What you are asked to do:
Output the lines from the one containing "The width and height of the screenshot is (356, 329)." through the last line of the material below, exactly; please do not include pictures.
START Extracted material
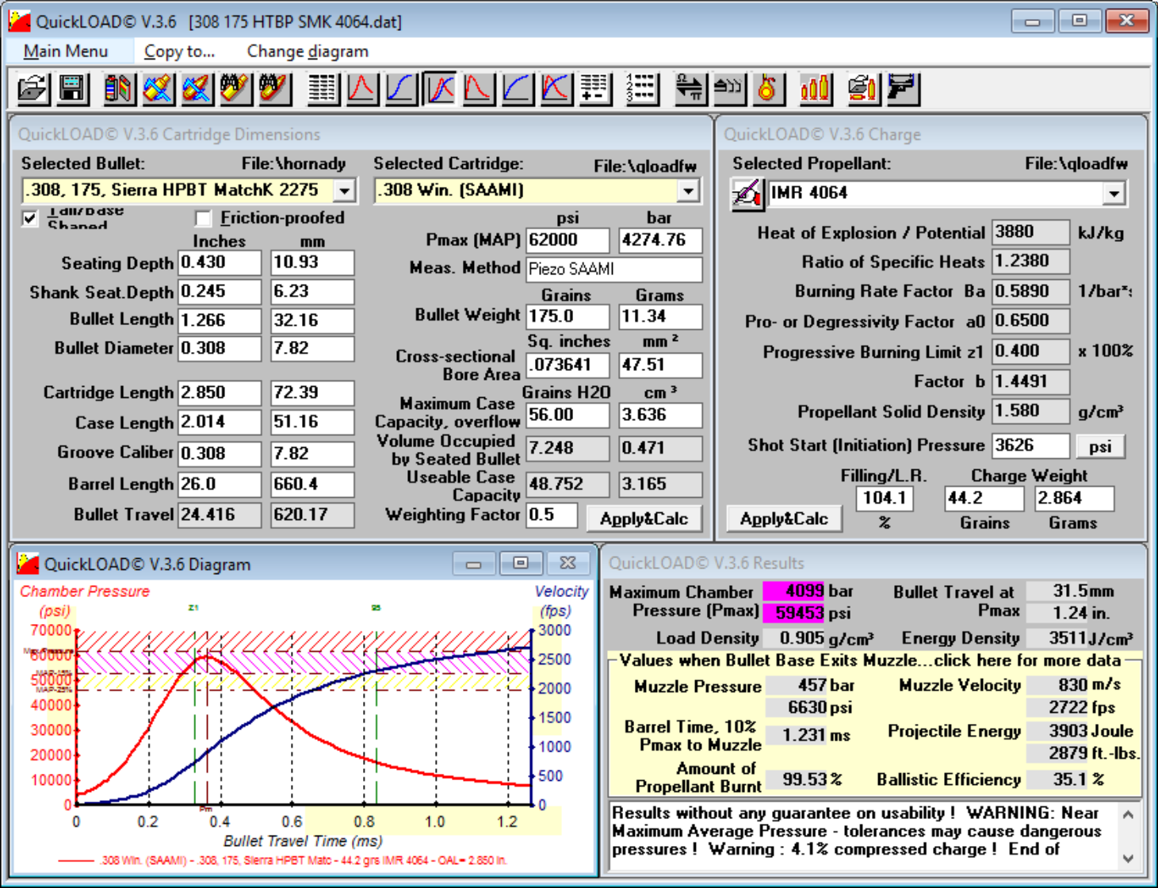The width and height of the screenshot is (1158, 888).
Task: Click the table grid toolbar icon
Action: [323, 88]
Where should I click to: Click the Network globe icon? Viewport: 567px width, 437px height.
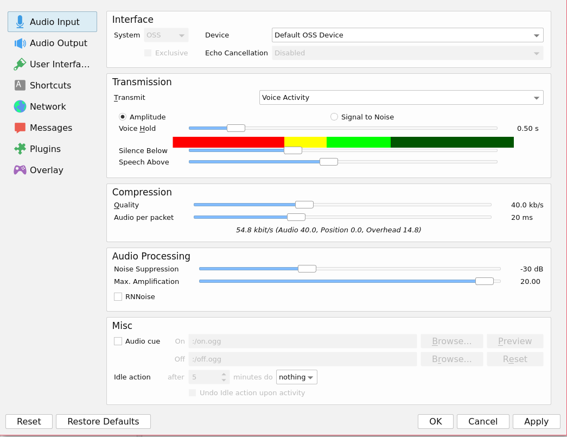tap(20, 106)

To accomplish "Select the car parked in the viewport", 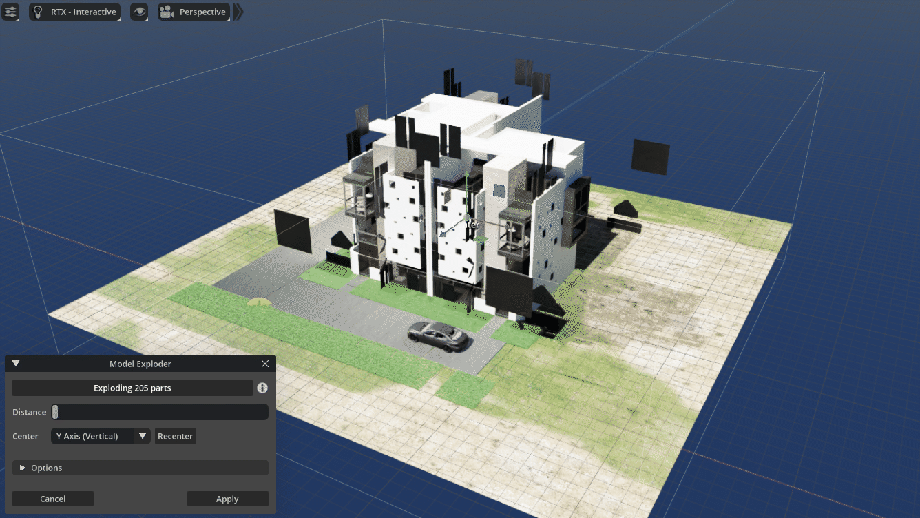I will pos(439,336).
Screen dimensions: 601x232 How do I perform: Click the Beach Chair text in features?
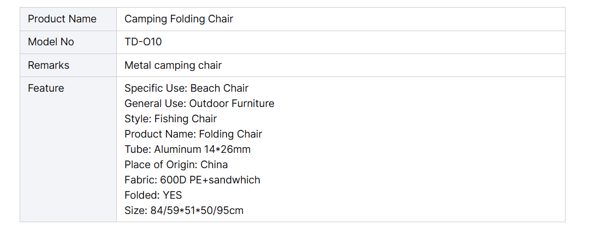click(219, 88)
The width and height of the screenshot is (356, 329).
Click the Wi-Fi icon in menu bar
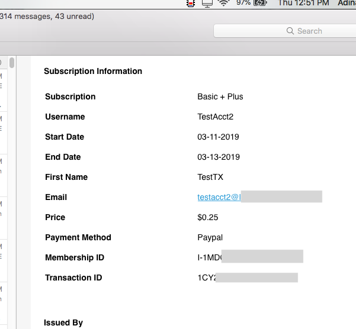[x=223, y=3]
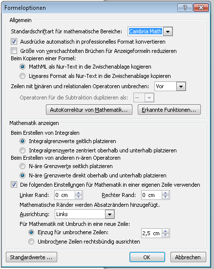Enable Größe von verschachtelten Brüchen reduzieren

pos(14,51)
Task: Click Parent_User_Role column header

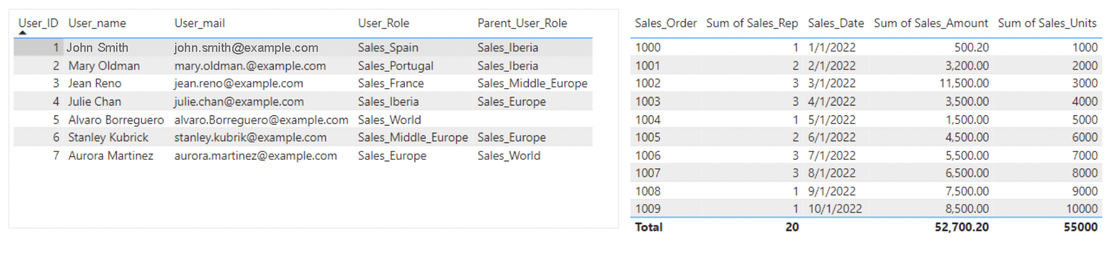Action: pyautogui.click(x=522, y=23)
END Extracted material
Finished exercise:
The width and height of the screenshot is (356, 329).
Click the Wi-Fi icon in menu bar
[x=223, y=3]
Enable Größe von verschachtelten Brüchen reduzieren

pos(14,51)
Task: Click Parent_User_Role column header

Action: pyautogui.click(x=522, y=23)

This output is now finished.